O Governo, por via do Presidente da República, não pode limitar-se a diagnósticos públicos que, sendo verdadeiros, carecem de acções subsequentes. Apontar o dedo aos bancos comerciais é apenas o primeiro passo. O essencial seria a abertura imediata de investigações, a aplicação de sanções severas e a responsabilização dos gestores envolvidos. Não se pode permitir que o crime compense.
A ausência de acção não só fragiliza as instituições como transmite um sinal perigoso ao mercado: o de que é possível enriquecer ilicitamente, manipulando o sistema financeiro, sem que haja consequências legais. Este ambiente de impunidade mina a confiança dos cidadãos e dos investidores, corrói a ética empresarial e aprofunda as desigualdades sociais. É o próprio Estado que, ao não actuar, se transforma em refém dos seus regulados.
Adicionalmente, o fenómeno abre espaço para uma perigosa desinstitucionalização da economia. Se os operadores deixarem de confiar no sistema bancário formal para transacções cambiais e recorrerem cada vez mais ao mercado paralelo, estaremos perante um retrocesso grave. Voltar-se-á a uma economia subterrânea, não regulada, sem transparência, e onde prevalece a lei do mais forte — ou do mais corrupto.
É urgente, pois, que o Banco de Moçambique recupere a autoridade que lhe é conferida por lei. Isso implica auditar os bancos suspeitos, suspender licenças, impor coimas milionárias, e colaborar com o Ministério Público para levar os casos mais graves aos tribunais. Sem isso, a sua função de regulador não passará de uma figura decorativa num teatro onde os actores principais são os predadores da economia nacional.
Também o Governo deve assumir uma postura mais firme. O Estado não pode ser espectador num jogo em que está em causa o bem-estar da população e a saúde da economia. É imperioso um alinhamento institucional entre o Executivo, o Banco Central e o sistema judicial para travar este saque organizado.
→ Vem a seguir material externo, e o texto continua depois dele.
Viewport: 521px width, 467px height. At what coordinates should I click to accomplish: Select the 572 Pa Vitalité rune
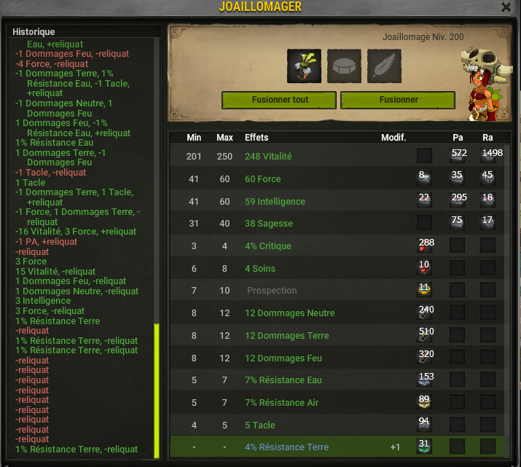tap(458, 155)
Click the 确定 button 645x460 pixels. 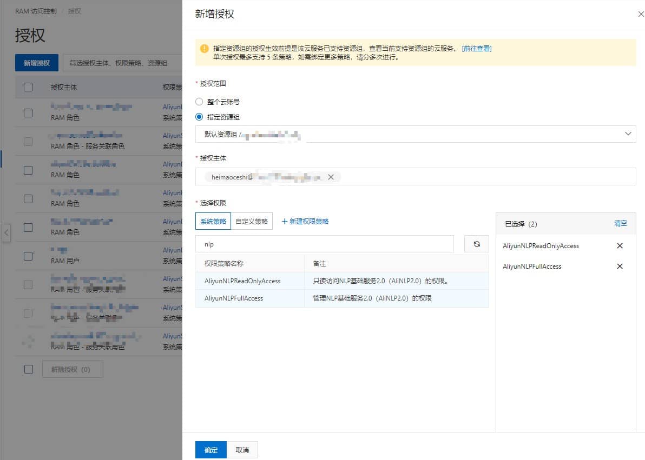click(x=210, y=450)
De outro modo, a retórica presidencial soará a mero populismo.
A escassez de divisas não é, portanto, apenas um problema técnico ou circunstancial. É um sintoma de falência institucional, de conivência, e de ausência de coragem política para enfrentar interesses poderosos. Continuar a ignorar a dimensão do problema é empurrar o país para uma crise ainda mais profunda, cujas consequências poderão ser irreversíveis.
Moçambique precisa, agora mais do que nunca, de instituições que funcionem, de líderes que actuem e de um sistema financeiro que sirva o interesse nacional. Saber quem está a cometer o crime e não punir é tão grave quanto cometêlo. A história não absolverá os que, podendo agir, escolheram o silêncio.